Comme Karamba Diaby, autre Sénégalais d’origine, Charles Mohamed Huber est devenu député lors des dernières législatives allemandes. Fils d’un neveu de Senghor, il a été tour à tour acteur célèbre et conseiller en communication, avant de devenir un homme politique à succès. Portrait.
Le 22 septembre, à 57 ans, il est devenu l’un des deux premiers députés noirs à entrer au Parlement allemand. Charles Mohamed Huber, comme Barack Hussain Obama, est en réalité métis. Et en Allemagne, son visage est presque aussi célèbre que celui du président américain. Même si on le connaît plutôt sous l’identité d’un personnage du petit écran : le commissaire Henry Johnson.

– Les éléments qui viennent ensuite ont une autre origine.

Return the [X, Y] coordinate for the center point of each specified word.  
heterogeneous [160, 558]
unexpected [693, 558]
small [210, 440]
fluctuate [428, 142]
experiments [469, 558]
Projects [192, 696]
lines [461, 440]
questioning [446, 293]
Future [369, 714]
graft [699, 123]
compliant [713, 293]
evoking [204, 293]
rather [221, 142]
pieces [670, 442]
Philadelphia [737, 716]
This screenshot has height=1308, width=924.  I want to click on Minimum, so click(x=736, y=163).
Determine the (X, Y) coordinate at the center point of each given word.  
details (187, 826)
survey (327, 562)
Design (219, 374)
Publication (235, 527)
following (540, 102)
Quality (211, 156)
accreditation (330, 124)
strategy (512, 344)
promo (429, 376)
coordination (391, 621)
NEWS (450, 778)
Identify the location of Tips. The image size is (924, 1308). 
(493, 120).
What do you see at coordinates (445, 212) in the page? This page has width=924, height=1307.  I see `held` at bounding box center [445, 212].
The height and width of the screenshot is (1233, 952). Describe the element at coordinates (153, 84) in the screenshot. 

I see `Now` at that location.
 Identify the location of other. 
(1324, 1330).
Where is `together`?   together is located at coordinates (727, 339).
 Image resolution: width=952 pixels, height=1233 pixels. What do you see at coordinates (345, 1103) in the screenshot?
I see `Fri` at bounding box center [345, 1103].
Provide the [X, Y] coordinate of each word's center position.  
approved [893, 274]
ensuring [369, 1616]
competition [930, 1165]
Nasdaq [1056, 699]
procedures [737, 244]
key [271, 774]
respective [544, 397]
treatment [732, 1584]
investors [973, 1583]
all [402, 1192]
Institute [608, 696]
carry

Avant que son crâne ne devienne lisse, il a joué de 1986 à 1997 le rôle du bras droit du commissaire principal Leo Kress dans Le Renard, une série policière extrêmement populaire. À l’époque, ce Germano-Sénégalais était déjà le premier acteur noir dans une série télévisée allemande. Un rôle qui donnait une pointe de diversité à un paysage audiovisuel monochrome. Mais, comme il l’explique de sa voix chaude au fort accent germanique, le pays était bien différent à l’époque. Aujourd’hui, sa couleur de peau ne compte plus : "Je suis un Allemand comme tous les autres”, assure-t-il.
Un Bavarois, pour être précis. Karl-Heinz Huber de son vrai nom, a grandi à Großköllnbach, petite ville de 1 200 âmes en Basse-Bavière. Fils né hors mariage de Jean Pierre Faye – un diplomate sénégalais neveu de Léopold Sédar Senghor – et d’une domestique allemande, Olga Huber, il a été élevé par sa grand-mère qui lui a inculqué les valeurs conservatrices et catholiques de cette région rurale.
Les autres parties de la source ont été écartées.